Economists at Barclays Plc, Standard Chartered Bank and State Bank of India expect the Reserve Bank of India to keep rates unchanged at 5.5% after its meeting on Friday. Gross domestic product for the July-September quarter rose an unexpectedly strong 8.2% from a year earlier, beating even the most bullish forecasts.

“Expectations built till a few days back of a shallow rate cut of 25 basis points appear to have faded,” said Soumya Kanti Ghosh, Chief Economic Adviser to State Bank of India and a member of the Prime Minister’s economic advisory council. The choice is now “tilted in favor of pause in December,” Ghosh said.

Before the GDP data, RBI Governor Sanjay Malhotra had flagged the possibility of cutting rates when the monetary panel meets later this week, citing record-low inflation. The retail price gage fell to a record 0.25% in October from a year earlier, data released last month showed.

Barclays economist Aastha Gudwani raised her growth forecast to 7.2% from 6.8% earlier.
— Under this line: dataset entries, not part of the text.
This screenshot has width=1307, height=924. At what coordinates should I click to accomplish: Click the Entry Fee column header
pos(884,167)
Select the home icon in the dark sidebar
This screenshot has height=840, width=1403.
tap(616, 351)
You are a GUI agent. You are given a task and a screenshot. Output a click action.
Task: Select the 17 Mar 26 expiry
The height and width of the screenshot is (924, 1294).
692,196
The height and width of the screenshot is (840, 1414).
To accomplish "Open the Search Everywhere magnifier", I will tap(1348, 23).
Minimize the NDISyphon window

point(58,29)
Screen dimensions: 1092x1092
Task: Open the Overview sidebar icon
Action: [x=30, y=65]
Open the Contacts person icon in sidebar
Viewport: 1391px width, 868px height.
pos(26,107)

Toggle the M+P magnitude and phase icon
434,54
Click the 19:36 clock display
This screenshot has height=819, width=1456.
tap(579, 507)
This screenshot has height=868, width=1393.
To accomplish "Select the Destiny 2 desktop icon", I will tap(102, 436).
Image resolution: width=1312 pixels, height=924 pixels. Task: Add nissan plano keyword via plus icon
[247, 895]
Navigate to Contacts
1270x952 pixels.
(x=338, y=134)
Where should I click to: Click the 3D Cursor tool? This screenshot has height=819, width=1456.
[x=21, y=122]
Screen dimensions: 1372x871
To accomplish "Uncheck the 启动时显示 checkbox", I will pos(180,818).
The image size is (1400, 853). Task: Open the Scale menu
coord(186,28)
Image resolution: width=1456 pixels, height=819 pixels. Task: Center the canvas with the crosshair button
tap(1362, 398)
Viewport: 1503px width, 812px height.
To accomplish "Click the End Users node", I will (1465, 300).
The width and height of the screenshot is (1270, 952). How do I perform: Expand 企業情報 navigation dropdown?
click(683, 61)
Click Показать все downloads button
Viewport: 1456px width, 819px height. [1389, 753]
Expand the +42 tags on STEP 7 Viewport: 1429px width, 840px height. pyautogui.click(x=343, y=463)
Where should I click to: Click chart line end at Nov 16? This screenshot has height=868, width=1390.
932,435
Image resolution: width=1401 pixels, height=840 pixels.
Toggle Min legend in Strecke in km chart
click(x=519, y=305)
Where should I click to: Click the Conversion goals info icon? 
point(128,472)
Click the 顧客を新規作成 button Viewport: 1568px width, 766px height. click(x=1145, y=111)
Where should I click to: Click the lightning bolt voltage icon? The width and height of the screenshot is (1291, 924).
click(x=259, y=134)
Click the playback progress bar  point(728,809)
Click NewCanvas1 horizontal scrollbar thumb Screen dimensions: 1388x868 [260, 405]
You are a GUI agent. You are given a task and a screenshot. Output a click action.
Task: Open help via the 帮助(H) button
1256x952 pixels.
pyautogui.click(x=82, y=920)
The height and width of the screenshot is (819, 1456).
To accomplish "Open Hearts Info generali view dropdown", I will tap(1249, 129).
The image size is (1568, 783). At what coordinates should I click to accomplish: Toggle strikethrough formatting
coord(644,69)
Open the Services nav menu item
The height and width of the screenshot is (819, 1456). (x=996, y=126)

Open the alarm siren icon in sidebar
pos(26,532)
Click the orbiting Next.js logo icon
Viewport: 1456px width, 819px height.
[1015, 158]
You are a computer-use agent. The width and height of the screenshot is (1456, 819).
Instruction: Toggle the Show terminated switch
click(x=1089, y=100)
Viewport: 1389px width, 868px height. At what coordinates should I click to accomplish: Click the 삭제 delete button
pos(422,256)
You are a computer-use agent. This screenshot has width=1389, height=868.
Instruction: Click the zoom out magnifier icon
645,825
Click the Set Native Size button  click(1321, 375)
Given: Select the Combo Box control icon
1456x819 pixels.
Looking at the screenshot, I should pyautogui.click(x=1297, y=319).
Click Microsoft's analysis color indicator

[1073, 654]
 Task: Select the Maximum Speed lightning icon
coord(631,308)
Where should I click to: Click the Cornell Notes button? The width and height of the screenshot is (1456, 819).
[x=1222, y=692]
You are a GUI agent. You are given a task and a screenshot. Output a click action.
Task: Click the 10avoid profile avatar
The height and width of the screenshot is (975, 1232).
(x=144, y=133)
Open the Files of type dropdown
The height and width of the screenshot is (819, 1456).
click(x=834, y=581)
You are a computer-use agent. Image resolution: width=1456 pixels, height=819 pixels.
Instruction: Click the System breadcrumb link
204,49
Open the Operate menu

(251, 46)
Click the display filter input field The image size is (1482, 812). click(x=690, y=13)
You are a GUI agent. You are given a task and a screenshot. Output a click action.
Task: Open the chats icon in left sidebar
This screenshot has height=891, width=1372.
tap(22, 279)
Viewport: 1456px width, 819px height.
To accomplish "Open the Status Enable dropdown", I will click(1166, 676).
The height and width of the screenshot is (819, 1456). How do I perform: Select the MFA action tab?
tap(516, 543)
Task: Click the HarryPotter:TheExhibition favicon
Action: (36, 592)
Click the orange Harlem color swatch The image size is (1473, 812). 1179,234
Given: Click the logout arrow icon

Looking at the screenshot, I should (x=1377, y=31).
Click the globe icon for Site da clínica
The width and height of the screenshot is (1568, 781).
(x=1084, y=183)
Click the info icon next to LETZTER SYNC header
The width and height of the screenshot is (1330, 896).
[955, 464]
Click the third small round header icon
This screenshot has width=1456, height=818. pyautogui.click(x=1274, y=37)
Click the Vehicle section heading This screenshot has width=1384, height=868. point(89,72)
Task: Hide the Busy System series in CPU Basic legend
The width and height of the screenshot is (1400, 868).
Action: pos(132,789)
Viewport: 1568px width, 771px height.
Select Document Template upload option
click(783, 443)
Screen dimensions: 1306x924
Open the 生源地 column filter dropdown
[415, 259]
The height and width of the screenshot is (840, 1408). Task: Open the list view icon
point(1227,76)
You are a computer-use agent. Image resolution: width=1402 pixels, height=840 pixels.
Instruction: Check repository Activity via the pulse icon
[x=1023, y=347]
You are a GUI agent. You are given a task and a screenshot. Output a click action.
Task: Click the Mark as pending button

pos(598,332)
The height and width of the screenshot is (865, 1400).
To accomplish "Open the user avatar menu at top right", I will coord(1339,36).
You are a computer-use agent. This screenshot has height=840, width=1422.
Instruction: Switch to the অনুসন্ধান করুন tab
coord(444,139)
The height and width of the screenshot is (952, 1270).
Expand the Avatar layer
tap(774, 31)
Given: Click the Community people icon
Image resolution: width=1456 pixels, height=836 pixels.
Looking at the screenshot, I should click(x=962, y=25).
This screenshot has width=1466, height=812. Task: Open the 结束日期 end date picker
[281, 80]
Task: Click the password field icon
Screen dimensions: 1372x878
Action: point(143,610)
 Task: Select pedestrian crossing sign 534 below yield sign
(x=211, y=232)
She cited another upside surprise on second quarter GDP and strong momentum so far in the October to December period, supported by festival demand and recent goods-and-services tax.

“We no longer expect the RBI monetary policy committee to cut the policy rate in the upcoming December 5 meeting,” she wrote, even as she acknowledged growth has peaked and will slow next year.

The strong data prompted economists across the board, including Santanu Sengupta of Goldman Sachs Group Inc., to sharply raise their growth forecasts for the year through March. They now expect expansion to be as much as half a percentage point more at around 7% to 7.5%. Goldman Sachs lifted its estimate to 7.4% from 7% earlier.

Part of the upside surprise in both quarters may be due to statistical factors such as an unusually favorable GDP deflator, which strips out inflation to derive real growth. Even so, the strength in output makes it harder for the RBI to justify a rate cut this week, economists say, as they revise up their full-year growth projections.

The central bank has been on pause since June after cutting the policy repurchase rate by a cumulative 100 basis points since February.

In its policy meetings scheduled this week, the RBI may raise its growth forecast from 6.8% earlier while lowering its inflation projection from 2.6%, economists said.

The “staggering GDP growth makes for a nail-biter RBI meet,” wrote Nomura Holdings economists Sonal Varma and Aurodeep Nandi. They cautioned, however, that growth was heavily flattered by statistical factors, and that “urban income growth remained weak, corporate sales was lackluster, industrial production growth low and external sector under pressure from steep US tariffs.”

A rapidly depreciating rupee could also prevent the central bank from lowering interest rates further. The local currency fell to a new all-time low against the dollar Monday as lingering uncertainty over a US trade deal overshadowed a robust growth. The rupee closed at 89.6350 to a dollar after declining to as low as 89.78 intraday. A rate cut may add more pressure on the exchange rate.

“The rupee could be a deciding factor, as a rate cut would add more pressure,” said Abhishek Goenka, CEO of IFA Global, a currency consultant. “Since growth is already strong, the RBI may prefer to pause and support the rupee rather than worsen the pressure with a cut,” he said.

(Updates with currency markets details in last two paragraphs)

(Reporting by Anup Roy)

Disclaimer: This report is auto generated from the Bloomberg news service. ThePrint holds no responsibility for its content.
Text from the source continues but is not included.